Kita sama-sama tahu pentingnya tembok atau dinding yang
memproteksi isi rumah kita dari segala ganguan dan ancaman yang berasal dari luar
rumah. Dinding melindungi kita dari kencangnya angin dan juga lebatnya hujan,
dinding mengamankan barang-barang kita dari tangan-tangan usil nan jahil. Membangun
tembok tebal dan kokoh merupakan keniscayaan untuk mendapatkan keamanan. Namun
apa jadinya jika seluruh rumah kita tercover
dengan dinding, tertutup rapat dengan tembok tebal tanpa hadirnya satu
pintu dan jendela-pun di sana? Ternyata hidup dengan keamanan tingkat tinggi
dalam tembok tebal saja tidak cukup, kita membutuhkan hal lain yang bisa
menghubungkan kita dengan dunia luar, pintu dan jendela.
Mestinya setiap orang mempunyai “standar” dalam menentukan pintu yang akan digunakan untuk
berhubungan dan beriteraksi dengan mahluk Tuhan yang lain di sekitarnya. Membicarakan
standar, berarti membicarakan angka-angka, tata cara, dan ukuran. Setiap orang
mempunyai standar masing-masing dan standar setiap orang tidak selalu sama, meskipun
diantara beberapa orang mempunyai kesamaan standar. Sangat susah menentukan
standar pintu rumah yang akan kita bangun, namun akan lebih susah lagi
menentukan konstruksi pintu rumah “tepat
guna”, yang bisa bermanfaat untuk pemilik rumah, menjaga wibawa, harga diri
dan kehormatan pemilik rumah dan bisa diterima dengan baik dan nyaman oleh
orang lain yang berkunjung. Sangat susah membangun pintu yang tepat guna ini, bahkan beberapa orang
sering bongkar pasang pintu rumahnya untuk mendapatkan predikat pintu yang
tepat guna.
Setelah
pintu terpasang hal selanjutnya yang harus ditentukan adalah penentuan
siapa-siapa saja yang diizinkan memasuki rumah kita, makhluk model apa yang
boleh masuk secara bebas dan leluasa, serta makluk model apa yang boleh masuk
tetapi dengan terbatas dan dengan pengawasan kita.
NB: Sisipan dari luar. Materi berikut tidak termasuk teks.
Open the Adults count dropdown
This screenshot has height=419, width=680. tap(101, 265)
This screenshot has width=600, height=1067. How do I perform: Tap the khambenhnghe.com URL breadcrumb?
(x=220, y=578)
Kita pemilik rumah yang
bebas menetukan ukuran tembok, ukuran pintu rumah dan juga peraturan untuk para
tamu yang masuk rumah kita.
Setidaknya
demikian saya menggambarkan makna sebuah kewibawaan, sebuah harga diri dan
sebuah kehormatan yang tejaga, tersimpan dan terlindungi di dalam “tembok” yang membatasi kita dengan
dunia luar. Kita setuju bahwa semakin tebal dan kokoh tembok maka akan semakin
aman rumah kita. Sekarang kita membutuhkan pintu dan jendela yang akan
menghubungkan kita dengan dunia luar.
Pintu dan jendela adalah sifat, sikap dan tingkah laku. Sifat, sikap dan
tingkah laku kita inilah yang akan menempatkan kita pada darojatul-ulya
(derajat tertinggi) ataukah di darojatus-sufla (derajat terendah) di
hadapan manusia. Seperti layaknya standar pintu serta jendela, kitapun mestinya
punya standar bersifat, bersikap dan bertingkah laku. Terkadang pintu rumah
harus ditutup rapat-rapat, terkadang dibuka pelan-pelan dengan kewaspadaan,
bahkan untuk orang-orang spesial rumah pintu rumah harus disingkirkan dari
tembok dan disimpan di gudang. Sabagai penutup, saya ingin mengutip kata-kata
arab klasik yang menyebut “laa takun
rothban fatu’soro, walaa yaabisan fatukassaro” janganlah bersikap terlalu
lunak supaya kamu tidak diremehkan, dan jangan bersikap terlalu keras serta
kaku supaya kamu tidak dipatahkan. Jember 23 Nop 15; 13:38 WIB.